Tuhaftır ki araştırmada, beklenenin tersine bu farkın en bariz olduğu ülkelerin varlıklı, gelişmiş ve ‘eşitlikçi’ ülkeler olduğu ortaya çıktı. Araştırmaya nazaran Ekonomik Kalkınma ve İşbirliği Örgütü’nde (OECD) bulunan varlıklı ülkelerdeki kızların yüzde 61’i başarısızlıklarının yeteneklerinin olmasından kaynaklandığını düşünürken, bu oranın yüzde 14’lük bir farkla erkelerde yüzde 47 olduğu tespit edildi. OECD’de de bulunmayan ülkelerde ise bu fark yalnızca yüzde 8’di. Öte yandan farkın, ortalama performansa sahip öğrencilerle karşılaştırıldığında, daha yüksek performans gösteren öğrenciler içinde daha büyük olması da araştırmanın dikkat alımlı neticelerindan birisiydi.

Gelişen ülkelerde cinsiyet eşitsizliği ortadan kalmaktansa ‘bir daha yapılanıyor’


Bu kelamı geçen cinsiyetler ortası algı, kişinin kendine güvenmesi ve adamların bilim ve matematik okumaya daha yatkın olması içindeki irtibat üzere konularda daha evvel de gözlemlenmişti. Bu paradoks için kesin bir açıklamaları olmadığını belirten çalışmanın ortak muharrirlerinden CNRS ve Paris İktisat Okulu’ndan Thomas Breda, bunun ülkeler geliştikçe cinsiyet eşitsizliğinin aslında ortadan kalmadığının, yalnızca bir daha yapılandırıldıklarının bir ispatı olduğunu söz ediyor.
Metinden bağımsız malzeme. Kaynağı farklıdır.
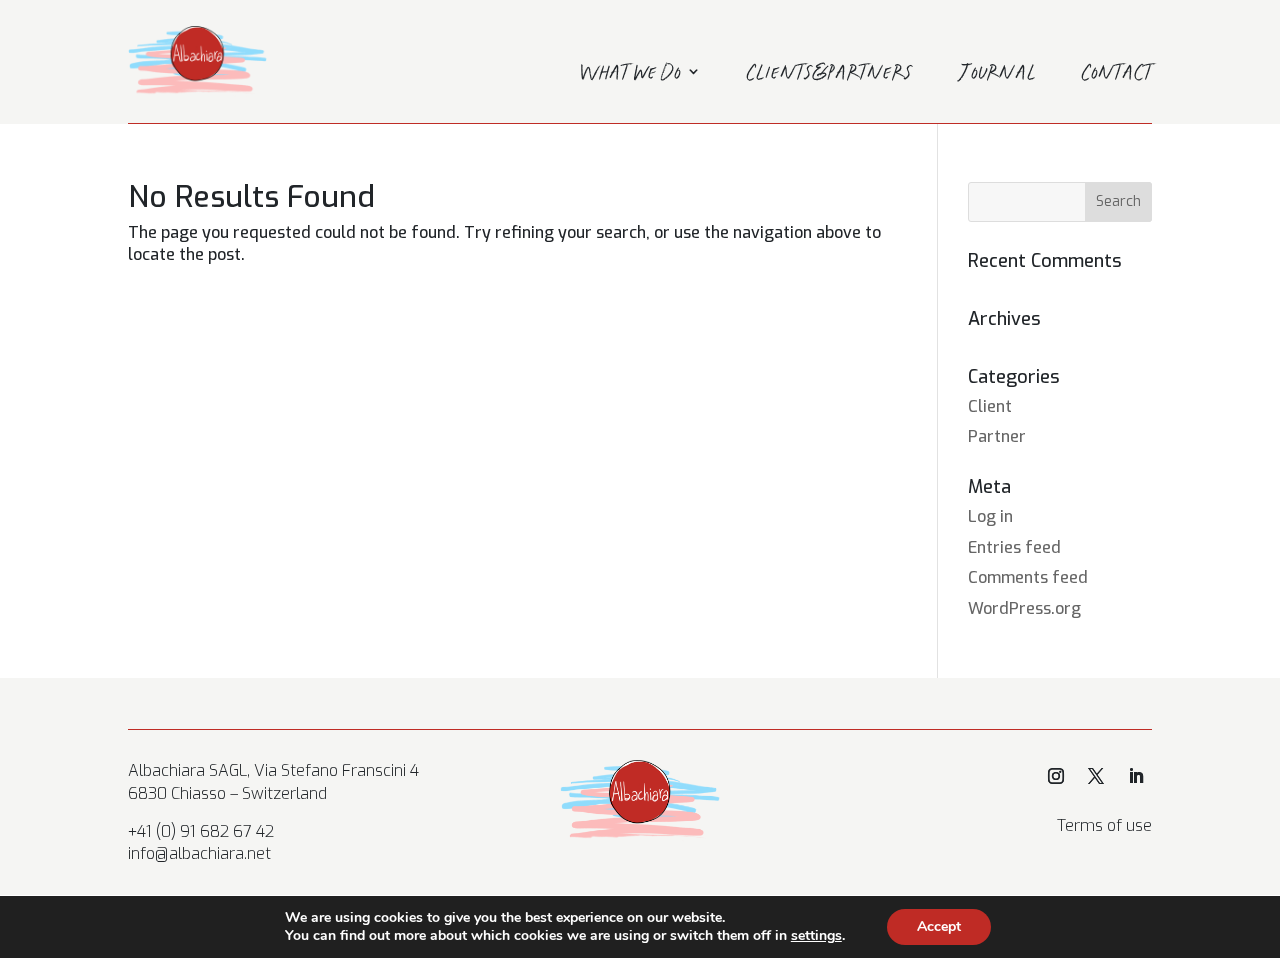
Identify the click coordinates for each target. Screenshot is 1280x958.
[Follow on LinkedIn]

Bir hipoteze bakılırsa daha fazla niyet özgürlüğü ortamına sunan ülkeler, bireylerin eski klişelere geri dönmesi için daha fazla imkan sağlıyor. Ayrıyeten bu ülkelerde bireylerin ferdî muvaffakiyete daha fazla odaklı olması, yetenek kavramına daha fazla kıymet verilmesine de sebep oluyor. Buna karşılık yeteneğe daha fazla bedel veren toplumlar ise insanların klişeleri uygulamasına daha az imkan tanıyor.

Araştırma ayrıyeten, daha az yetenekli olma fikri ile PISA araştırmasının bir kesimi olarak incelenen başka üç gösterge içinde da kuvvetli bir bağ olduğunu ortaya koyuyor. Buna nazaran kızlar erkeklere kıyasla ne kadar az yetenekli olduklarına inandıklarında kendilerine olan itimatları de azalıyor. Bunun bir kararı olarak rekabetten daha az zevk alır hale gelmeleriyle de kızlar, bilgi ve bağlantı teknolojisi üzere erkek hükümran mesleklerde çalışmak için daha az istekli oluyor. Bu üç gösterge ekseriyetle, bayanların en yüksek durumlara erişmesini engelleyen ‘cam tavanın’ varlığına katkıda bulunabilecek niçinler olarak gösteriliyor.

Makalenin sonuçlarını kıymetlendiren müellifler, cam tavanın ortadan kalkma mümkünlüğünün, ülkeler geliştikçe yahut daha fazla cinsiyet eşitliği sağlandıkça daha düşük olduğunu tabir ediyor. Bu duruma bir tahlil olarak ise “Doğuştan gelen yetenek açısından düşünmeyi bırakın,” biçiminde kaydeden Breda, “Başarı, deneme yanılma yoluyla öğrenmekten gelir. Saf yetenek kavramını bozarsak, kızların erkeklerden daha az doğal yetenekle donatıldığı fikrini de bozarız” tabirlerini kullanıyor.